John Conley, NTTC president, and Rich Moskowitz, American Trucking Associations vice-president and regulatory affairs counsel, voiced their support of the PHMSA decision.

"This is an important ruling as it reinforces the principle of preemption by the federal government in the area of developing regulations to govern the safe transportation of hazardous materials in the United States," Conley said. "The safe, secure, and efficient transportation of hazardous materials throughout the country requires a consistent regulatory regime. We cannot have every political jurisdiction developing its own hazardous materials regulations.

"This would result in confusion, delay and, inevitably, non-compliance. The tank truck industry and the economy it supports are well served by the concept of federal preemption, and this ruling forcefully upholds that concept.

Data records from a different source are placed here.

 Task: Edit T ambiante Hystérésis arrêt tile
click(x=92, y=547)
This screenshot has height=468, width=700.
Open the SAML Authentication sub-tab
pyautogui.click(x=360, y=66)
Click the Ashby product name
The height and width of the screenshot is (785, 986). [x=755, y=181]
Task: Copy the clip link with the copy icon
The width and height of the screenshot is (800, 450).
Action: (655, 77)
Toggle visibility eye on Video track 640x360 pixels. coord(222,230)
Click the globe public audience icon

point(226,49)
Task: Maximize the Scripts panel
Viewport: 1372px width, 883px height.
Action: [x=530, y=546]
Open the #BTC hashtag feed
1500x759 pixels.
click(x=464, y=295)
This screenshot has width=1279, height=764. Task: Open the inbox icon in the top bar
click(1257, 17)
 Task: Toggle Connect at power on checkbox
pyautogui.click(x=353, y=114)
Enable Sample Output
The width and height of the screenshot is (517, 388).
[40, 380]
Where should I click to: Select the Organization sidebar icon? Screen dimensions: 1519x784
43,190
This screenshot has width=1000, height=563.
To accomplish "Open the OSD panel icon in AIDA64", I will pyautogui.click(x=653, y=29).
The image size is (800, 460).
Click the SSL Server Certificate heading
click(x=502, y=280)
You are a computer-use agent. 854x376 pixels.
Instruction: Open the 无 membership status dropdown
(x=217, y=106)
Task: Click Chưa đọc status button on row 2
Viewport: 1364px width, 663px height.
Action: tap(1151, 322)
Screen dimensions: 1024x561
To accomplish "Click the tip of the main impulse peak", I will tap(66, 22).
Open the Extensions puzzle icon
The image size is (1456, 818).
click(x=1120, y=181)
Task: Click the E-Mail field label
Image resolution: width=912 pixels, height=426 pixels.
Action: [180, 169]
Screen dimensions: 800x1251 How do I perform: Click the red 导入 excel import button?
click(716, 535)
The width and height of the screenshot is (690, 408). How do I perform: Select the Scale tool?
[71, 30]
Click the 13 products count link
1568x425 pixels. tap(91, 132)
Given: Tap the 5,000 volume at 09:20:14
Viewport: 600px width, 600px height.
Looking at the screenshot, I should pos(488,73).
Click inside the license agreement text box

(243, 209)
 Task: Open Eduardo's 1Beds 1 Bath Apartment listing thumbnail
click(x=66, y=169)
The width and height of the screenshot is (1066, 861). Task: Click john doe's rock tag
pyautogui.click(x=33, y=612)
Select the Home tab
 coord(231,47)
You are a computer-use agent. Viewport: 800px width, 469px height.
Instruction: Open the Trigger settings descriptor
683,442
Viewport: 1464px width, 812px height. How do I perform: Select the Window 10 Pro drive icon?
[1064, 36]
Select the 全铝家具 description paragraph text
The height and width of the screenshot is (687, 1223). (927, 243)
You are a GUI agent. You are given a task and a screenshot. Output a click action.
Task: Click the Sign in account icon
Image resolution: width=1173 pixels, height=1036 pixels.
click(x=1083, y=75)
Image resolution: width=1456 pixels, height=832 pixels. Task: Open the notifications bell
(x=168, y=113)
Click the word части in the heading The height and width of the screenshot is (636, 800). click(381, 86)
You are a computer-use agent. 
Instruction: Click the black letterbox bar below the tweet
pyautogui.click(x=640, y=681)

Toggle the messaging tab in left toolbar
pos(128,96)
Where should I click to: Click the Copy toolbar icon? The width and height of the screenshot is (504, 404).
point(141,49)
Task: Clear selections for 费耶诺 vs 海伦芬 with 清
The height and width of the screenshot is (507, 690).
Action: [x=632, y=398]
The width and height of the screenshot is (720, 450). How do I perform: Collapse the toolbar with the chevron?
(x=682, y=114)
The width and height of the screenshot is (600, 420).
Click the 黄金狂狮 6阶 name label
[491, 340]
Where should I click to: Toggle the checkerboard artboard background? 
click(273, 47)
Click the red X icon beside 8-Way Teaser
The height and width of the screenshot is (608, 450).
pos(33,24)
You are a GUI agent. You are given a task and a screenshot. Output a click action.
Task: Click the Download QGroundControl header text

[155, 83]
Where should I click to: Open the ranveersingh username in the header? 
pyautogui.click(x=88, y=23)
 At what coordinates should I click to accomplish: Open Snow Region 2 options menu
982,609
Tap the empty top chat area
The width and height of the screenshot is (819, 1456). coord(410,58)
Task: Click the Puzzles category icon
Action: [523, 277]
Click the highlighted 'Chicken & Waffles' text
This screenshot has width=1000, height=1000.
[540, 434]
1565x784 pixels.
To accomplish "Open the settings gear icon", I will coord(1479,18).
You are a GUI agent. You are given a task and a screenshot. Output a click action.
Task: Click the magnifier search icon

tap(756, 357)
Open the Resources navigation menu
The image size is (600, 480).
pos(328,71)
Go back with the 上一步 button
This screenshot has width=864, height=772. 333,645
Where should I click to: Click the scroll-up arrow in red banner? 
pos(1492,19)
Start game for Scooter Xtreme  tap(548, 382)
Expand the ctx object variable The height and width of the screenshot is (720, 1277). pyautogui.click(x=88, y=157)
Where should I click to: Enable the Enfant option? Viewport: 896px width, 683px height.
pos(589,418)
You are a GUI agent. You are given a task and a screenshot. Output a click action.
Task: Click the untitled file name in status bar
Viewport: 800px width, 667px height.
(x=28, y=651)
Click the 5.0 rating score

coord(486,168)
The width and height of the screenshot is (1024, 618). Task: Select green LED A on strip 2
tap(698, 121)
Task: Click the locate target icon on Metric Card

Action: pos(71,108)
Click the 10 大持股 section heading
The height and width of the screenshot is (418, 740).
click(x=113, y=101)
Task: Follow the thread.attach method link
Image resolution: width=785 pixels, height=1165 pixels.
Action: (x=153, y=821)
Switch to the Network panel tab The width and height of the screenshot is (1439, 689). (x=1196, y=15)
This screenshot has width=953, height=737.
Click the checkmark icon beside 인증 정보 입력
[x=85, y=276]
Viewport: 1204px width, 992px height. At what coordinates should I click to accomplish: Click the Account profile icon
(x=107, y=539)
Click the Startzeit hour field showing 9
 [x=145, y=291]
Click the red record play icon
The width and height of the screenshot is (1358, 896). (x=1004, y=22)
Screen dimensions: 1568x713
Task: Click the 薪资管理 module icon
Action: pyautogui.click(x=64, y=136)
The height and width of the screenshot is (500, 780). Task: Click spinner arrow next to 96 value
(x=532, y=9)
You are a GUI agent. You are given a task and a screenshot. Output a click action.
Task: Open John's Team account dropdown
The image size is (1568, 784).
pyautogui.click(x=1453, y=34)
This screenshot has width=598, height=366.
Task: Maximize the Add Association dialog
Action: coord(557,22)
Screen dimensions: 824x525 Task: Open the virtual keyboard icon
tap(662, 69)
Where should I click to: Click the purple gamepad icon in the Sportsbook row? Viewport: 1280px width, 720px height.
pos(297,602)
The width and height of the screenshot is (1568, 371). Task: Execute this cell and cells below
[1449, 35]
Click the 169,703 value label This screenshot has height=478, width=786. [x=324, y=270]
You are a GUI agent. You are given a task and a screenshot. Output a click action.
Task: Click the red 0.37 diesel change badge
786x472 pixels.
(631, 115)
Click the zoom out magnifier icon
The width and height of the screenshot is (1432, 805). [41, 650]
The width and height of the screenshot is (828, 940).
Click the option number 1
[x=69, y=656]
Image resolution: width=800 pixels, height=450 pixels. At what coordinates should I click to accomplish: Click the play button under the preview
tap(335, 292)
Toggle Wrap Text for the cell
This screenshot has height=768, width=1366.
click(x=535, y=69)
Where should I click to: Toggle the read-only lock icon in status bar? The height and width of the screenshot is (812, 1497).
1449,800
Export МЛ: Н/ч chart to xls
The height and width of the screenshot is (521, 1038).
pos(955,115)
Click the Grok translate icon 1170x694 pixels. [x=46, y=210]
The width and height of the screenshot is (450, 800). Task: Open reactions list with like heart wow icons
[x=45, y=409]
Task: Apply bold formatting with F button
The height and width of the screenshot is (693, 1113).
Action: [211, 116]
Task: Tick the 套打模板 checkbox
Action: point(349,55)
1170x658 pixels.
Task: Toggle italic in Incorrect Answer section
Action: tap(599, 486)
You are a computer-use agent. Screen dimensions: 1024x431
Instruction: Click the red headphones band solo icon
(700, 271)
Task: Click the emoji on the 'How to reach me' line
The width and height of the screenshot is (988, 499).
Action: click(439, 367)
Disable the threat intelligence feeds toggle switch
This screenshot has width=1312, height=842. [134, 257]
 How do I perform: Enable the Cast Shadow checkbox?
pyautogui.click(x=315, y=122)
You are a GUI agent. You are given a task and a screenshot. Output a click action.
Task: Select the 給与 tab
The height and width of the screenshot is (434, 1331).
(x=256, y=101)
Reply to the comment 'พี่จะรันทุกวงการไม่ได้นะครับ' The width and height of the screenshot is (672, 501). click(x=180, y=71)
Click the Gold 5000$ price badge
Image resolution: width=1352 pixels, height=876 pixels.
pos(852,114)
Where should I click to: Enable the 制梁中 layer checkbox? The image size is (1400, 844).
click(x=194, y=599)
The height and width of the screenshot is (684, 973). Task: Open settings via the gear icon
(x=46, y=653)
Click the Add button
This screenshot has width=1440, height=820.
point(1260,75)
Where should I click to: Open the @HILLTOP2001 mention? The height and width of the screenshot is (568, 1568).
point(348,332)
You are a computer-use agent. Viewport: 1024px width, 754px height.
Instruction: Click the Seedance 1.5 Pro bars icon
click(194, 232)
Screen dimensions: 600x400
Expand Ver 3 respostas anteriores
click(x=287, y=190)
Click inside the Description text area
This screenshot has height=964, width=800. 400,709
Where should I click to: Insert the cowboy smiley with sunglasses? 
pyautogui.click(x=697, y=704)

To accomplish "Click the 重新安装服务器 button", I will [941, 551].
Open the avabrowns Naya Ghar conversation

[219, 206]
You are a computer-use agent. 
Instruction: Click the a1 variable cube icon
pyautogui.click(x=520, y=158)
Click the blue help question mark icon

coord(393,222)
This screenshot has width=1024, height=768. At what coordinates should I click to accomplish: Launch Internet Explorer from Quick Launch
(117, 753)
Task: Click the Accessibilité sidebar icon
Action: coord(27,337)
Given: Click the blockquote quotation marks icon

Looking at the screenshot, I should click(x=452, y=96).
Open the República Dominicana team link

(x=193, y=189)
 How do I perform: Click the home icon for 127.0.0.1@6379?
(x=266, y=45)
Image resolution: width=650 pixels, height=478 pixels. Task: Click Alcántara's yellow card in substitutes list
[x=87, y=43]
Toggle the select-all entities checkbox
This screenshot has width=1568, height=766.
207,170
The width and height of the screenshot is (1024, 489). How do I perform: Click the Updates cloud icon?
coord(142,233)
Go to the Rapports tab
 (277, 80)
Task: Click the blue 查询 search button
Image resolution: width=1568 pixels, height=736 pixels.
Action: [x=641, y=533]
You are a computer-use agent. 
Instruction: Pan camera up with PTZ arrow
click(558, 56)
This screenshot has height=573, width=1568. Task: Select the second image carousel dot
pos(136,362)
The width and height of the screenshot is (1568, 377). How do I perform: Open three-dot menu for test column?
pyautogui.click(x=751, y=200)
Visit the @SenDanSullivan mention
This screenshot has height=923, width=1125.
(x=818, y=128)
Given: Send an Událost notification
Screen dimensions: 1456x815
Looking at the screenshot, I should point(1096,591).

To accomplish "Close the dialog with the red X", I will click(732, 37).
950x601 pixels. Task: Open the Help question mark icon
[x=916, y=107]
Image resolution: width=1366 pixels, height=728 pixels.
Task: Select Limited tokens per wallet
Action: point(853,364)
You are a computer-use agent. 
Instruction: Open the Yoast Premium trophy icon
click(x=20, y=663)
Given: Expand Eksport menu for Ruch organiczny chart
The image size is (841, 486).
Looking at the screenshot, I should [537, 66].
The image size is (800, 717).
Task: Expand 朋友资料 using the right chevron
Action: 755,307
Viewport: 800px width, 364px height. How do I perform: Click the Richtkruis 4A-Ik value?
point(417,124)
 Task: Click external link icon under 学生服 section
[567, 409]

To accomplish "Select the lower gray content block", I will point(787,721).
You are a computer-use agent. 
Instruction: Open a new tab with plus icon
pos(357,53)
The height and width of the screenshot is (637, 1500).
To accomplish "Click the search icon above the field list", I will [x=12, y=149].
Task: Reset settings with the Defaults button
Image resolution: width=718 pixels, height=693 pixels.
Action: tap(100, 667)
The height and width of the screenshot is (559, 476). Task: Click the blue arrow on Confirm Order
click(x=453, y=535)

National Tank Truck Carriers appreciates the strong support we received in this petition from other transportation modes, all of which are served by the decision."

Moskowitz seconded Conley's comments, adding: "We are pleased with the outcome of this preemption determination. The Department of Transportation's (DOT) preemption process helps maintain uniform hazmat transportation regulations across the United States. Most motor carriers operate in many different jurisdictions. Unique local marking and recordkeeping requirements, such as the ones preempted in New York, confound a motor carrier’s ability to operate in compliance."

PHMSA ruled that the federal hazardous materials transportation law preempts the following New York regulations:

  • The NY marking requirement that specifies “NYS DEC” appear in two inch type near the U.S. DOT certification plate [6 NYCRR 230.4(a)(3).
  • The recordkeeping requirement to maintain a copy of the most recent pressure-vacuum test results with the transport vehicle [6 NYCRR 230.6(b)].
  • The requirement to retain pressure-vacuum test and repair results for two years [6 NYCRR 230.6(c)].

Moskowitz pointed out that PHMSA found that the requirements are not substantively the same as the federal requirements for marking, maintaining, repairing, or testing of a qualified hazardous materials package. The agency also found that federal law does not preempt the New York requirement that a gasoline transport vehicle must be marked, near the US DOT specification plate, with the date on which the tank was last tested for vapor tightness, as this requirement is substantively the same as the federal requirement.

The NTTC petition, filed more than 10 years ago, was delayed by a need to consult with the US Environmental Protection Agency to determine whether the New York marking and recordkeeping requirements are authorized under the Clean Air Act and DOT’s efforts to develop a uniform marking requirement for cargo tanks.

The notice can be seen online in the January 23 issue of the Federal Register.